### [WHAT YOU NEED TO DO]
Please return the lines of the data below, word for word, from the first line through the line containing "Task: Click the Se connecter button".

Collected data

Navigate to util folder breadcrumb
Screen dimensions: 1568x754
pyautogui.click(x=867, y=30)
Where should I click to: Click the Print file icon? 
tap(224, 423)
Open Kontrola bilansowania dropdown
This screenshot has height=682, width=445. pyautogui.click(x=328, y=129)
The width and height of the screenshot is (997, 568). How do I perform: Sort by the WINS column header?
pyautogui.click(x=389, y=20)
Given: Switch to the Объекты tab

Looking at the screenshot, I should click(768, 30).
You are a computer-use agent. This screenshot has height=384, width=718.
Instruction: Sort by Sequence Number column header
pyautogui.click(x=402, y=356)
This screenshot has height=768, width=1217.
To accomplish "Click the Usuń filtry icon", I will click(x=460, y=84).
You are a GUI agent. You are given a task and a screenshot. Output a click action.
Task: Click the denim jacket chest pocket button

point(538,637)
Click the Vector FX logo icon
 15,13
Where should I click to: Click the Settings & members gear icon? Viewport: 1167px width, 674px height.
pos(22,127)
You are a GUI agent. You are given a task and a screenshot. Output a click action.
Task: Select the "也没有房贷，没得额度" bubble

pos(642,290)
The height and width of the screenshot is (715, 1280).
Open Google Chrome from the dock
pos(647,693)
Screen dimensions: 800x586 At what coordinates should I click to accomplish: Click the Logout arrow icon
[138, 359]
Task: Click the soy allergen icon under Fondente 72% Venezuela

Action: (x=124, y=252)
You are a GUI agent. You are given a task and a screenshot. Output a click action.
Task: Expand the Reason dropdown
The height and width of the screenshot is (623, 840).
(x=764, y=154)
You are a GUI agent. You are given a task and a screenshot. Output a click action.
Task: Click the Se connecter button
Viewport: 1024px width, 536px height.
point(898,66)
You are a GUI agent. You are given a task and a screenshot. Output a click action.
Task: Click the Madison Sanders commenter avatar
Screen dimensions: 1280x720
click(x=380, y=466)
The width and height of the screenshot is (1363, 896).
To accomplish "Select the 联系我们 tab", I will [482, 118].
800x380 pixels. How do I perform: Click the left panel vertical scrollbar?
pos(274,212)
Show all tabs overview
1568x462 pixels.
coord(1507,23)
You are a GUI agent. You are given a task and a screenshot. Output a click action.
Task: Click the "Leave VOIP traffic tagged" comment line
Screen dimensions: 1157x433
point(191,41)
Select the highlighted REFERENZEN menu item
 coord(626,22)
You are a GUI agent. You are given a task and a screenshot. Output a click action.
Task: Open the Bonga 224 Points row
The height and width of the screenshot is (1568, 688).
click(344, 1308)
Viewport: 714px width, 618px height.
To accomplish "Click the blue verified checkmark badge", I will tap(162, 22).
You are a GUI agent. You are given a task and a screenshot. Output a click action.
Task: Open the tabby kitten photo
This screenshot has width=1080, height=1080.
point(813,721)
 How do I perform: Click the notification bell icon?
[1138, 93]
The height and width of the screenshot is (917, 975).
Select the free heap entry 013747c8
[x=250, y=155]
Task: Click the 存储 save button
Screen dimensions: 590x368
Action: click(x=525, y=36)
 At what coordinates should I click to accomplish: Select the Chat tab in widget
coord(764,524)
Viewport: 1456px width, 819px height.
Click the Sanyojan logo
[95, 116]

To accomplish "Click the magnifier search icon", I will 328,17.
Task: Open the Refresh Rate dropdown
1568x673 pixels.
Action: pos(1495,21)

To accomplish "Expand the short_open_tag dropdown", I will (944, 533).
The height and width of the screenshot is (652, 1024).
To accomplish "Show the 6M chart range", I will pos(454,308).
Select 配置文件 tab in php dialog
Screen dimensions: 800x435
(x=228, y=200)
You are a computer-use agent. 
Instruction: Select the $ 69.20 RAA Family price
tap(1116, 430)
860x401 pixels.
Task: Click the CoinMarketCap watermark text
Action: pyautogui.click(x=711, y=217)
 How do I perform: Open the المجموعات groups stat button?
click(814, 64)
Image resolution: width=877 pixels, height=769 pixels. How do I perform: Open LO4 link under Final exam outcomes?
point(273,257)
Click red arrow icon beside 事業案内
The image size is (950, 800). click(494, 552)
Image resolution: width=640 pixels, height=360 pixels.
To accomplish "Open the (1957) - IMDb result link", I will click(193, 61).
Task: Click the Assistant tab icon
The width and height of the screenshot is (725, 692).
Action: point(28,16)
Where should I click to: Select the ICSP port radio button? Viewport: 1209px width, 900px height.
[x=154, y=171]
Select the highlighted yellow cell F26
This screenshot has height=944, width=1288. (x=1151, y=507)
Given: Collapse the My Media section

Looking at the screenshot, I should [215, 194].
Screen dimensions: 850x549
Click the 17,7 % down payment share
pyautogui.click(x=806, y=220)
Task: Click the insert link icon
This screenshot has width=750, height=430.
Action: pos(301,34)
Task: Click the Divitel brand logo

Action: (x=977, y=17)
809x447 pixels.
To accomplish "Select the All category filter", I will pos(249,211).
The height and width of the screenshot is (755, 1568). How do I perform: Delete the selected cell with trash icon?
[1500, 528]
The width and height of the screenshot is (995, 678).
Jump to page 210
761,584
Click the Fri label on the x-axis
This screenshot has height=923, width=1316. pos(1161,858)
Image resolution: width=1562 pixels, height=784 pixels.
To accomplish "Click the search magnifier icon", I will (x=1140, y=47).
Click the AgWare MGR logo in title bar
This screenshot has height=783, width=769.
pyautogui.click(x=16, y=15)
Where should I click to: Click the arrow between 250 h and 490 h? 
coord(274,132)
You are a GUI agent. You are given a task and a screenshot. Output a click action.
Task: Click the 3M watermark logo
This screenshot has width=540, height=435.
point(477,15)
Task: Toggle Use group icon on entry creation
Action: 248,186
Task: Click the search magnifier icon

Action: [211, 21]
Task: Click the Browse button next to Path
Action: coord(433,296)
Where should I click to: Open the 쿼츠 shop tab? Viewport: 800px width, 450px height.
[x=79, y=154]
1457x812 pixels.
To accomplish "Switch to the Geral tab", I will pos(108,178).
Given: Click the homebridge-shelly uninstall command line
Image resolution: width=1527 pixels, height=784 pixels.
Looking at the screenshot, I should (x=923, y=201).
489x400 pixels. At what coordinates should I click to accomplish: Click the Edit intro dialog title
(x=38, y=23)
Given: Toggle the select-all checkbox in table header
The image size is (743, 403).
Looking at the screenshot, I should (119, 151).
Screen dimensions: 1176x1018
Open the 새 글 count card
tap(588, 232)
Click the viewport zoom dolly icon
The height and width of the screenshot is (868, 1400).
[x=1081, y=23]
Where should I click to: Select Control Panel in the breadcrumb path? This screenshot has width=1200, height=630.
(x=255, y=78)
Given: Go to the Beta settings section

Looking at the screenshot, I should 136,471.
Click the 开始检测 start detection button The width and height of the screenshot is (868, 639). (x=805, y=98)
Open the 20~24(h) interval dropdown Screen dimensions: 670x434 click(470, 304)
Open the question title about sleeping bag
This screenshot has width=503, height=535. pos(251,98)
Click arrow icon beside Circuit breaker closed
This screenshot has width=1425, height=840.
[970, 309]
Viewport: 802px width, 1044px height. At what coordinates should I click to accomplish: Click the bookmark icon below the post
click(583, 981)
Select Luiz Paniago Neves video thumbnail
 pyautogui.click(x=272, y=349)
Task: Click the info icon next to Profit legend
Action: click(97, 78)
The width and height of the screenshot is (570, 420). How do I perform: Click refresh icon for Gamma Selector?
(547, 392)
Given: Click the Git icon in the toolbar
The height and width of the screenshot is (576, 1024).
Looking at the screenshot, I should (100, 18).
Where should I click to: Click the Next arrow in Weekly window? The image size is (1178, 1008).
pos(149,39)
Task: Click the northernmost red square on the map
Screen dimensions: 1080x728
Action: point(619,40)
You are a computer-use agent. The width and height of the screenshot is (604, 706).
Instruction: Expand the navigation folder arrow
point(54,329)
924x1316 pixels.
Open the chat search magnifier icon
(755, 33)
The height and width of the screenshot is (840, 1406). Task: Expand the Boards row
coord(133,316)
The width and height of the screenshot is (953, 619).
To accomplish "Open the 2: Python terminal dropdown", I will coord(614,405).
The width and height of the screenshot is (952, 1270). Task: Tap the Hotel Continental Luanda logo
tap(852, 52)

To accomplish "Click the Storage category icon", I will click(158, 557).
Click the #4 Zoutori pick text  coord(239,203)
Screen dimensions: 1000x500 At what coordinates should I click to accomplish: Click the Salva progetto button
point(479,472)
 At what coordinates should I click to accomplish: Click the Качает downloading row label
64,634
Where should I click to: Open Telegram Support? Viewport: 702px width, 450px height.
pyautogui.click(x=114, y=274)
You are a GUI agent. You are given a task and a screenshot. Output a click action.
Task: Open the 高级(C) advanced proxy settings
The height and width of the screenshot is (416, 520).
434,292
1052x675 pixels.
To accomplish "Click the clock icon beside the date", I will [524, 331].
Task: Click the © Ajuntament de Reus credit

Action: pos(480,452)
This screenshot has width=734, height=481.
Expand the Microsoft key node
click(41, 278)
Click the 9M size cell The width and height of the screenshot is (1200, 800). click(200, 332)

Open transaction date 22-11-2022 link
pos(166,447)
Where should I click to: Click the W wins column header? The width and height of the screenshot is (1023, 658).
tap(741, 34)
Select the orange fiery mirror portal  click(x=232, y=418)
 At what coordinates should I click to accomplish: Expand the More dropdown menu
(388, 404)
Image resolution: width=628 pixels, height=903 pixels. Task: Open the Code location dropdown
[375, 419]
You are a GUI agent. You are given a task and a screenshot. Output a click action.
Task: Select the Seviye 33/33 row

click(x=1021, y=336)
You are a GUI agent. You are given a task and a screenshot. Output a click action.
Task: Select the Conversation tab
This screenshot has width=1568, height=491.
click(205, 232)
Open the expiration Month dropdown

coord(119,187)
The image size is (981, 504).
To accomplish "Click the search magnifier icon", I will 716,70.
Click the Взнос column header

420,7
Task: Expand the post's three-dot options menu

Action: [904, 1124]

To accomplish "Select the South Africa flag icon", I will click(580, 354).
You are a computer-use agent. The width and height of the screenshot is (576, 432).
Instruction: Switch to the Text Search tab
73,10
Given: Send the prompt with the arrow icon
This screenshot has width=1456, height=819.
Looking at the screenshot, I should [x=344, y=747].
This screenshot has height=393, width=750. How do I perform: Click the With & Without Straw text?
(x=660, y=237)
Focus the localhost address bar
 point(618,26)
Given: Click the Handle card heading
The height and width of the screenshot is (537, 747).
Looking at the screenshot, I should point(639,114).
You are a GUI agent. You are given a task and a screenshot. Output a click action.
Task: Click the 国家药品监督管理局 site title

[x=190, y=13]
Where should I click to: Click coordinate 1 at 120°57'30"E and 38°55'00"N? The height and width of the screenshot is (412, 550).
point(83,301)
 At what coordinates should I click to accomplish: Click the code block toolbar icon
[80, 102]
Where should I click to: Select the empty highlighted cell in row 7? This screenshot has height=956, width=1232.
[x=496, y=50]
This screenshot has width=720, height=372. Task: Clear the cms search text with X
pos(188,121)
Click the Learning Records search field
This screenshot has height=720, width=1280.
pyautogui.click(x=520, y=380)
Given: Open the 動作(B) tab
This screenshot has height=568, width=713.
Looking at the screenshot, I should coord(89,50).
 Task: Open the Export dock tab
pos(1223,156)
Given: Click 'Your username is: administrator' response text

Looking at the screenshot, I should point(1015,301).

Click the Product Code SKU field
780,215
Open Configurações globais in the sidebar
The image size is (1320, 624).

### [SOLUTION FOR THIS PROBLEM]
Navigate to util folder breadcrumb
Screen dimensions: 1568x754
pyautogui.click(x=867, y=30)
Where should I click to: Click the Print file icon? 
tap(224, 423)
Open Kontrola bilansowania dropdown
This screenshot has height=682, width=445. pyautogui.click(x=328, y=129)
The width and height of the screenshot is (997, 568). How do I perform: Sort by the WINS column header?
pyautogui.click(x=389, y=20)
Given: Switch to the Объекты tab

Looking at the screenshot, I should click(768, 30).
You are a computer-use agent. This screenshot has height=384, width=718.
Instruction: Sort by Sequence Number column header
pyautogui.click(x=402, y=356)
This screenshot has height=768, width=1217.
To accomplish "Click the Usuń filtry icon", I will click(x=460, y=84).
You are a GUI agent. You are given a task and a screenshot. Output a click action.
Task: Click the denim jacket chest pocket button

point(538,637)
Click the Vector FX logo icon
 15,13
Where should I click to: Click the Settings & members gear icon? Viewport: 1167px width, 674px height.
pos(22,127)
You are a GUI agent. You are given a task and a screenshot. Output a click action.
Task: Select the "也没有房贷，没得额度" bubble

pos(642,290)
The height and width of the screenshot is (715, 1280).
Open Google Chrome from the dock
pos(647,693)
Screen dimensions: 800x586 At what coordinates should I click to accomplish: Click the Logout arrow icon
[138, 359]
Task: Click the soy allergen icon under Fondente 72% Venezuela

Action: (x=124, y=252)
You are a GUI agent. You are given a task and a screenshot. Output a click action.
Task: Expand the Reason dropdown
The height and width of the screenshot is (623, 840).
(x=764, y=154)
You are a GUI agent. You are given a task and a screenshot. Output a click action.
Task: Click the Se connecter button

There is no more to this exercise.